§ **Task statement**: Copy each line of the records that contains the word "agent".

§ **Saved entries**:
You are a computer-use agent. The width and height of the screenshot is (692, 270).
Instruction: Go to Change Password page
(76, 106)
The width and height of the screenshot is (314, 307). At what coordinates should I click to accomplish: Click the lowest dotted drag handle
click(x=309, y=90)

* * *

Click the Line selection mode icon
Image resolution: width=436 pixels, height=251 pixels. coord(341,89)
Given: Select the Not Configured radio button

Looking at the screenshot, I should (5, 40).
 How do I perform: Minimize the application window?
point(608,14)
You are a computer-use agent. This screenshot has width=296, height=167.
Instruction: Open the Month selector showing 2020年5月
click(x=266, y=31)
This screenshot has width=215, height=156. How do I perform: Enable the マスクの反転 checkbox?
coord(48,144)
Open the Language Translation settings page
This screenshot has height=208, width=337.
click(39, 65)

§ **Response box**:
You are a computer-use agent. The width and height of the screenshot is (692, 270).
You are a computer-use agent. This screenshot has width=296, height=167.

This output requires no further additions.